5/06/2012

Principal threatens to report parents of underage Facebookers


A British school principal believes that parents whose children are too young to be on Facebook and other social-networking sites should be reported to child-protection services.


Some might imagine that the mere existence of Facebook promotes a certain infantilism.
However, one school principal thinks that there are so many underage kids on Facebook and other social-networking sites that the parents need to face official consequences.
Paul Woodward, the principal of St. Whites School in the Forest of Dean, England, believes that 60 percent of the kids in his school use social networks. The trouble is that his school caters only to children between the ages of 4 and 11. Facebook's minimum age is 13.
So, as the Daily Mail relates it, he wants to report parents of these kids to child-protection services.
This might seem drastic to some, but Woodward seems convinced that social networking is exposing children to inappropriate material.
Earlier this year, a survey by a company called Minor Monitor suggested that 38 percent of kidson Facebook were under 13.
Facebook itself says that it dismisses 20,000 underage people daily.
He told the Daily Mail that he speaks very strongly to parents of underage Facebookers. He said he tells them: "It's illegal for you to do this, you shouldn't be doing it for your child. You need to close down that account, or I might have to tell the safeguarding people that you are exposing your child to stuff that's not suitable."Still, Woodward seems to have an interesting view of the law.
Some might imagine that it is Woodward who is setting a bad example. It is not illegal for, say, a 12-year-old to be on Facebook.
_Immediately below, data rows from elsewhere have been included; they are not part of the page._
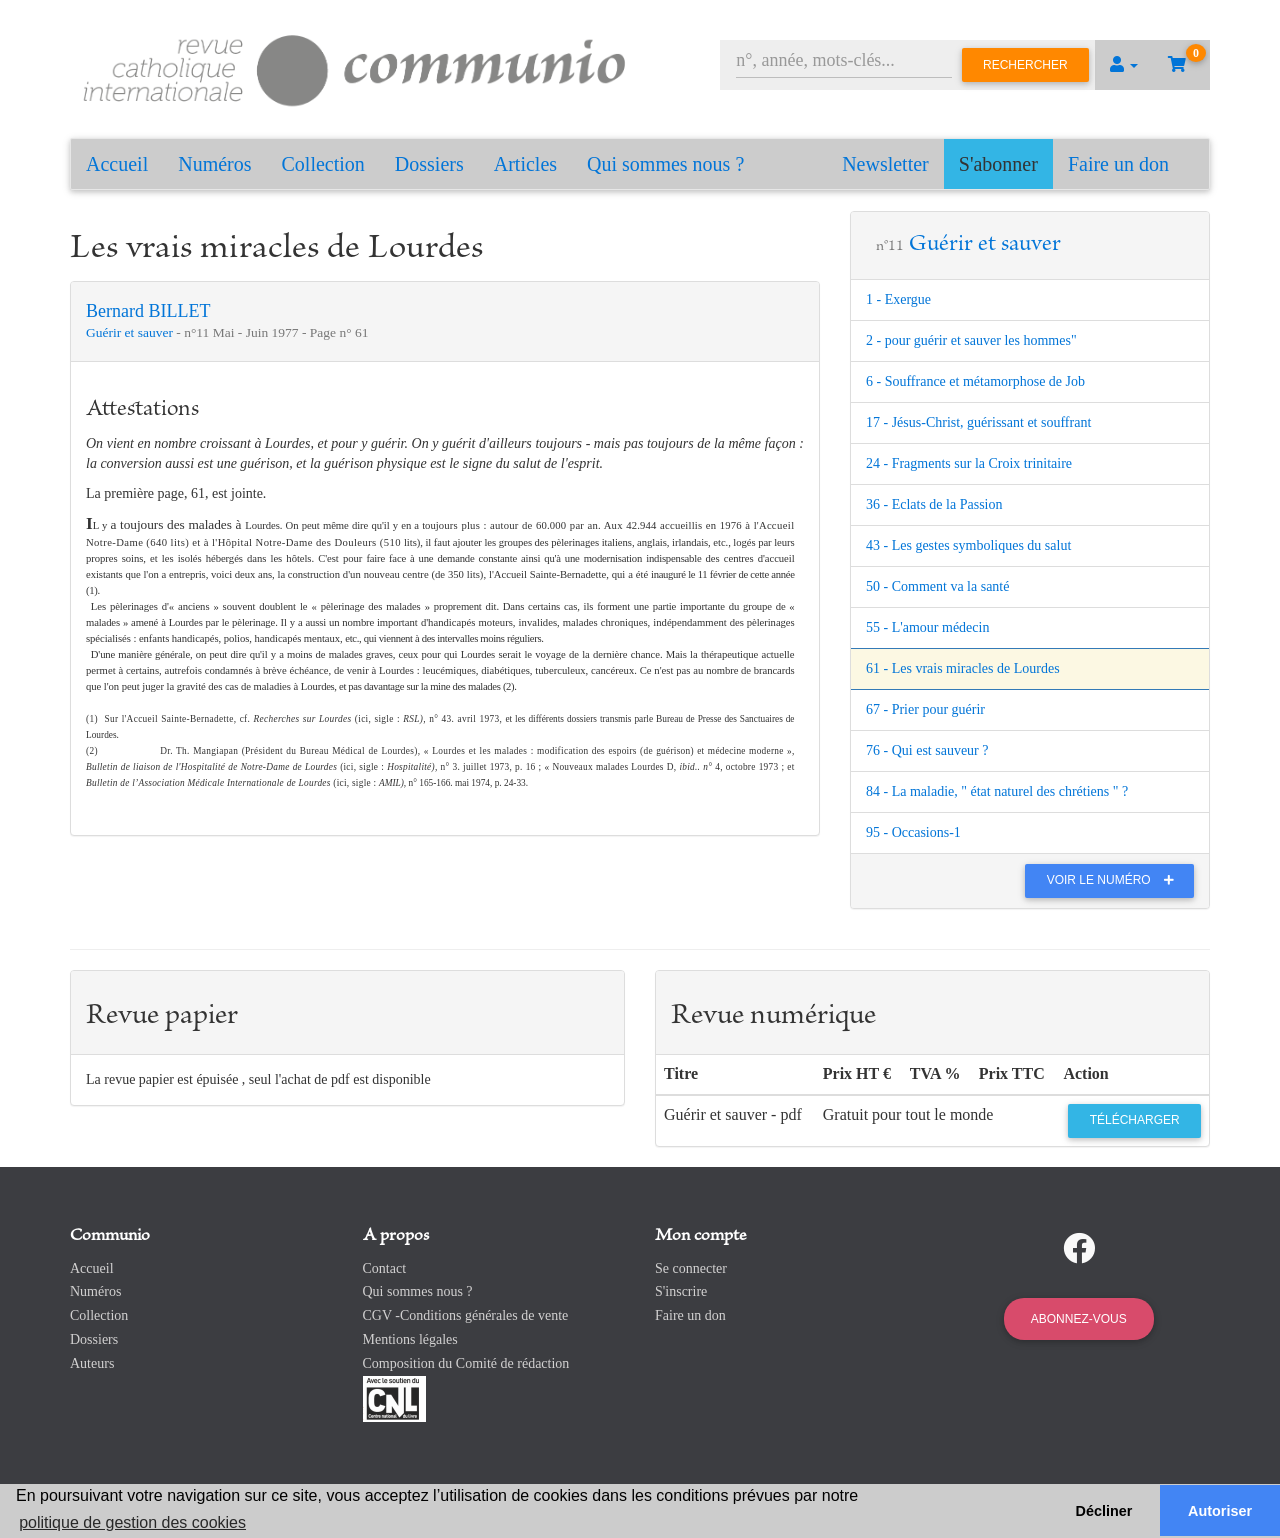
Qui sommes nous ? (665, 164)
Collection (323, 164)
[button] (1124, 65)
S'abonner (998, 164)
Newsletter (885, 164)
It is simply against Facebook's terms of service. One day, perhaps Facebook will write all the world's laws. It doesn't quite yet.
Moreover, he told the Mail that every time he discovers that one of his school's pupils has a Facebook account, he contacts the company to tell someone there. This, again, some might find interesting behavior.
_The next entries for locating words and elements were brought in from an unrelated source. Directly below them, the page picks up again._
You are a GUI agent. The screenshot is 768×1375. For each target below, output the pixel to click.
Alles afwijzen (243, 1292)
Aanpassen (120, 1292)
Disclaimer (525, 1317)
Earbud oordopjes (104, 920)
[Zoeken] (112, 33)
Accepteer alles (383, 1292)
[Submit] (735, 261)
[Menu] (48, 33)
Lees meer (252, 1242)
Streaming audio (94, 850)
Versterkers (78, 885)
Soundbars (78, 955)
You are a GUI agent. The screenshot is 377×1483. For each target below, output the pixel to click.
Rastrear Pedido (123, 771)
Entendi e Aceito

It might well be that being on Facebook brings children into contact with difficult material. But so, surely, does simply being online. Woodward's problem, though, lies in grooming.
He told the Mail: "Children open themselves up to grooming, and then you don't know what sort of content they could get hold of."
I thought, initially, that by "grooming," he simply meant the influence of others. I am grateful to reader Mike Doyle for reminding me that this is the term used in certain parts for people who try to assume false identities to have sex with underage individuals.
While that is surely a danger throughout the Web, it is also surely parents' responsibility to monitor everything their children do. That is the life of a parent, for better or worse. If they allow their kids on Facebook, they have to know at all times what is going on there.
The biggest influence on children are parents. And, if mommy and daddy tend to post images and thoughts from vast parts of their lives on Facebook, might not those kids think this is perfectly normal behavior and want to emulate it?
In turn, might not parents imagine that it's more convenient for everyone if their little Jocasta is on Facebook so that they communicate with each other from, say, different rooms?
Perhaps the simplest thing would be just to have members from child-protection services friend all parents. That way, the path to social harmony and a filth-free environment would be smoothed beyond recognition.